Nevertheless, he finished his meal leisurely. When the check had been paid, he arose and made his way slowly toward the door, without a backward glance.

His preoccupation prevented his noticing a rather odd incident which happened on his way out. Near the door, sitting alone at a small table, was a short, thickset man of forty odd, with a rather full, round face, helped out to some degree by a pointed Vandyke beard, tinged with gray.

During the progress of the meal he had been not a little interested in Lawrence, if one could judge by the frequent keen glances he shot across the room. But now, as Barry came toward him, he swiftly dropped his head, seemingly absorbed in the menu which lay before him. Not until the younger man had disappeared did he raise his eyes, and then a close observer might have noticed in them a curious, enigmatic expression.

Within three minutes the table by the door was empty.

CHAPTER VIII.

THE GATES OF CHANCE.

At the Fifth Avenue corner Lawrence paused, leaning on his stick, and glancing up and down the brilliant thoroughfare. Though it was too late for the theater, the night was still young, and he was wondering just how he would put in the hours before bedtime.

In the old days, before his disgrace, he would have headed straight for the Harvard Club, on Forty-fourth Street, and been sure of a pleasant, lazy evening; but now the thought did not appeal to him. In some ways Barry was unusually sensitive, and it had happened that the few acquaintances he encountered shortly after leaving the bank seemed cool and offish in their manner.

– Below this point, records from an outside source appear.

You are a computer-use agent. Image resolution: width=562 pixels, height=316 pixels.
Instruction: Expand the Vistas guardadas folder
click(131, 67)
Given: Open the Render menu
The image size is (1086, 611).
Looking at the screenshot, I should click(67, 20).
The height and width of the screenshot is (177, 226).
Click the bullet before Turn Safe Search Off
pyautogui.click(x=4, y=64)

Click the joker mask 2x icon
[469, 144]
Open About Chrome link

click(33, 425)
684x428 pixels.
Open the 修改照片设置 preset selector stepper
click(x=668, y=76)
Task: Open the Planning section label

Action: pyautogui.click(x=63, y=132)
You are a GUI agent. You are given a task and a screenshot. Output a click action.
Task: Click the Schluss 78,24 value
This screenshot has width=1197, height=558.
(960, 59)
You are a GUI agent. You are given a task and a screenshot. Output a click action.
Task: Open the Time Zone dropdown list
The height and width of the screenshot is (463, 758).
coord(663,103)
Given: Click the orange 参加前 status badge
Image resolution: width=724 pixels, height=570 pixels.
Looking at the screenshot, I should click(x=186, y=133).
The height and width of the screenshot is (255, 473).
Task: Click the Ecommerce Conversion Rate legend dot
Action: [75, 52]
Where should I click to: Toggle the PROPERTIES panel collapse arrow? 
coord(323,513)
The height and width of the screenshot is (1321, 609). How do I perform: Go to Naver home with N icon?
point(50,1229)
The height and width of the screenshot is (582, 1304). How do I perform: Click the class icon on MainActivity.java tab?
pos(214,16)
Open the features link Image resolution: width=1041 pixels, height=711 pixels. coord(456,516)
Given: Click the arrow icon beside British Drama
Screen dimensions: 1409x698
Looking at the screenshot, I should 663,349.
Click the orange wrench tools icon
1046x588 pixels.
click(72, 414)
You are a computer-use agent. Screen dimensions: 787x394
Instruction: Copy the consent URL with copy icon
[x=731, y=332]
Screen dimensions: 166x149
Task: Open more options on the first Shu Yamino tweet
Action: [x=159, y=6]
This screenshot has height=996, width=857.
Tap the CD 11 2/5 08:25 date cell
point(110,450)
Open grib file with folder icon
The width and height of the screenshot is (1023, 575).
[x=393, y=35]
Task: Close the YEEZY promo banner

Whether that was really so, and chance had thrown the caddishly inclined in his way, or whether he had simply imagined it all, did not matter now. The result had been to embitter the young man, and make him determined to take no further chances of snubbing from those he had supposed his friends.

The club was, therefore, impossible. It was equally out of the question to look up any one else he had known in his prosperous days. As for relatives—well, Barry was singularly deficient in that respect. Save some cousins in Boston, and an aunt living in Providence, he was quite alone in the world.